If you’ve ever searched for a music video on YouTube, you’ll see Vevo is often the first search result. The Vevo Channel on YouTube is near the top for any music-related search. From John Mellencamp to Nicki Minaj. Vevo has its own standalone site on Vevo.com as well as a YouTube Channel.

According to TechCrunch, Vevo is the third-largest source for video on the web after only two years running — and it’s enjoying tens of millions in advertising revenue. Vevo’s advertising rate is comparable to broadcast TV with a CPM (cost per thousand impressions) north of $20 per Alexia Tsotsis of TechCrunch,

VEVO is a joint venture among Sony, Universal Music Group and Abu Dhabi Media. Google and Vevo share all advertising and sponsorship revenue. Though Google has no ownership stake in Vevo.

Vevo’s traffic grew 62% in its first year, from 2009 to 2010, in large part to its partnership with YouTube and its ability to get the Vevo videos to the viewers.
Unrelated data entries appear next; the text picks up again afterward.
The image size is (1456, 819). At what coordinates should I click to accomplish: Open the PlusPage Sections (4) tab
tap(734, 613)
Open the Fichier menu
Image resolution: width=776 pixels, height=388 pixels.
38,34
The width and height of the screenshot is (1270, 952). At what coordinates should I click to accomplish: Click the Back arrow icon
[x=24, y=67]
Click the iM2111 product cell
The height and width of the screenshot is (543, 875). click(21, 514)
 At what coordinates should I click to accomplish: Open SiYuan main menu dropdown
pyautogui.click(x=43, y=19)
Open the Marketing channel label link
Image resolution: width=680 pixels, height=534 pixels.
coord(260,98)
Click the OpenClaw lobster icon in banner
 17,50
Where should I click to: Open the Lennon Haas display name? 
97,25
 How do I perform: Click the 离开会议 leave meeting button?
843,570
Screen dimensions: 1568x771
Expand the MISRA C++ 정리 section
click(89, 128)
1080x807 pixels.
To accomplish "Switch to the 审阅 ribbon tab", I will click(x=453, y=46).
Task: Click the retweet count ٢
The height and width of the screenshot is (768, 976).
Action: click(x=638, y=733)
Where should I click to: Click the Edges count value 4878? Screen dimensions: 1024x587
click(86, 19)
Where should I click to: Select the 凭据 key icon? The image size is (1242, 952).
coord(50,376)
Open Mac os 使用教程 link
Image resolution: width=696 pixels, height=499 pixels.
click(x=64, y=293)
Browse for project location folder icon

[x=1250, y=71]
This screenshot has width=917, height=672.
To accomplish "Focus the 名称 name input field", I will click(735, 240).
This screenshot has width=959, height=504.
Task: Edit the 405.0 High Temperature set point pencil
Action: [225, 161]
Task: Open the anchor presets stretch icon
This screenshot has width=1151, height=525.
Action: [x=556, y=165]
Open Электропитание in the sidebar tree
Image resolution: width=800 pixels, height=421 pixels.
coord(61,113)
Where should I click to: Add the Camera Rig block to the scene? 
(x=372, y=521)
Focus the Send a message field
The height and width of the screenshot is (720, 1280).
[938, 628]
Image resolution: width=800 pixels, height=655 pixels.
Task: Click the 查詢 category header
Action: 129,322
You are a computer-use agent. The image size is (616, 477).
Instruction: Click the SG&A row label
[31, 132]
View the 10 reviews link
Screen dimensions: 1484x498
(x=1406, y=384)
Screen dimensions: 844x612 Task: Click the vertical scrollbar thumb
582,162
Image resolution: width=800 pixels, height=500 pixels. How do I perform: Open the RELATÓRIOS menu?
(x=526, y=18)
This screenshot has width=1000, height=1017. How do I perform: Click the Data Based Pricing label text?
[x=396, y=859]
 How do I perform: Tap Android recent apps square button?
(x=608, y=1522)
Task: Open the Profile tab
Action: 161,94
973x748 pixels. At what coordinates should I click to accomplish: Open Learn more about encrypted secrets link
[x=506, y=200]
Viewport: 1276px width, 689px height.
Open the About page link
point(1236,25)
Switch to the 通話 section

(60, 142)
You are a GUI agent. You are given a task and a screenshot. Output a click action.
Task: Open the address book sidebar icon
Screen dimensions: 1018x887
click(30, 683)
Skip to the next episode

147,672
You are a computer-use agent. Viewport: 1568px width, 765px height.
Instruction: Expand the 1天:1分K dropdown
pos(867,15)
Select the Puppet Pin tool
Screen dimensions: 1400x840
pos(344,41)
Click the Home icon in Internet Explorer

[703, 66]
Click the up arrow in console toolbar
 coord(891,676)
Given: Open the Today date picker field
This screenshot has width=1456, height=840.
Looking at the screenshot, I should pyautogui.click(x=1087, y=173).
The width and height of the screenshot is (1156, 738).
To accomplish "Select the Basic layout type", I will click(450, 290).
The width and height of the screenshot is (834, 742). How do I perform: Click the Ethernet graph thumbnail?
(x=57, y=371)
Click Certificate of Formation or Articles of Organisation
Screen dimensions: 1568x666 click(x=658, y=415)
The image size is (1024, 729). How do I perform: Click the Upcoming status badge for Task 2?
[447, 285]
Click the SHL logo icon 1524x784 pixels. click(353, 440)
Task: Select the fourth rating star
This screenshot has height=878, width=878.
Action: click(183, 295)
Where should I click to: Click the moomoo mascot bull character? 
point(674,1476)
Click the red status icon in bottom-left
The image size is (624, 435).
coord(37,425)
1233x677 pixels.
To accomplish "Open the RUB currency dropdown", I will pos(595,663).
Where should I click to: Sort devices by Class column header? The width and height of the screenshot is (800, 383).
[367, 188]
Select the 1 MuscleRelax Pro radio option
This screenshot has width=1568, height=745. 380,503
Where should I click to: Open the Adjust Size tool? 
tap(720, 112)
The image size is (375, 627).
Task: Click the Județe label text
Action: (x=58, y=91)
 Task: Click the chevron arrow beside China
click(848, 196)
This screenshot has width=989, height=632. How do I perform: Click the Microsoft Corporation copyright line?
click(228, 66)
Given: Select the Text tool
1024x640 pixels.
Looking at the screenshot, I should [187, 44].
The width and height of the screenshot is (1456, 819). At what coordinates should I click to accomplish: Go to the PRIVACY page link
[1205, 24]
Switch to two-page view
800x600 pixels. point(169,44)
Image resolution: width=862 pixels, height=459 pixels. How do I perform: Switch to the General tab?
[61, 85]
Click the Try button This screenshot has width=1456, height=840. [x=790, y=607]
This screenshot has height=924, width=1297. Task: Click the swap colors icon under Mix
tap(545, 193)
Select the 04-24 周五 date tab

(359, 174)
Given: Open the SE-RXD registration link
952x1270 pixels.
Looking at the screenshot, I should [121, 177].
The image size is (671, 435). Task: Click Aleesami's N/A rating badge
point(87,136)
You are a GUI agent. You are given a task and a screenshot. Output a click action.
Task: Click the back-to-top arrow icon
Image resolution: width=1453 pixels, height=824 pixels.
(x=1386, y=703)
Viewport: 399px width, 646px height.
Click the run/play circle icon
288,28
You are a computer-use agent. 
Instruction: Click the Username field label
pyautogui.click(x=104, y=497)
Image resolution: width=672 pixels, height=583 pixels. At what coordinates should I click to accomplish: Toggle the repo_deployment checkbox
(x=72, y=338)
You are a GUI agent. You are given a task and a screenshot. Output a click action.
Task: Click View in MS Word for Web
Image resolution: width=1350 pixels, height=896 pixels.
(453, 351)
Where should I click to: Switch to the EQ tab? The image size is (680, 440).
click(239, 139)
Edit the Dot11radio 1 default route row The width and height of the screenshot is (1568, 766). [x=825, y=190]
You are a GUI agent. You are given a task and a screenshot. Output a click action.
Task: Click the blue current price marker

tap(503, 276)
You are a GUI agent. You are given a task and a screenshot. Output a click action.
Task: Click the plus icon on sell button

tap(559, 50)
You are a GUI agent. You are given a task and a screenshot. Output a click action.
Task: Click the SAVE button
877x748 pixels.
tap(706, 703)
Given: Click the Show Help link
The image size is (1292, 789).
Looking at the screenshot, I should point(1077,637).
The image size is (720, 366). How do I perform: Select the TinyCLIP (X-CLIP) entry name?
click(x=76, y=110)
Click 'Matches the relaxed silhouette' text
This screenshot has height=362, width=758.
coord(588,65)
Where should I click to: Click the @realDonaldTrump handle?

In May, YouTube also unveiled the YouTube 100, a measurement of “song traffic across official music videos, user-uploaded videos and viral debuts, and uses this data to provide a holistic view of song popularity” according to the company blog.

Are you connected?

 

“You’re finding more and more of the content you love on YouTube, which is now available on 350 million devices,” said CEO Salar Kamangar, speaking to YouTube users in the company blog.

I’m not sure where Kamangar came up with 350 million (maybe he made it up) but the adoption curve becomes a lot more manageable if whatever you’re pitching is available everywhere. Two companies that have taken advantage of connectivity in the last five years are music service Pandora and streaming-video juggernaut Netflix.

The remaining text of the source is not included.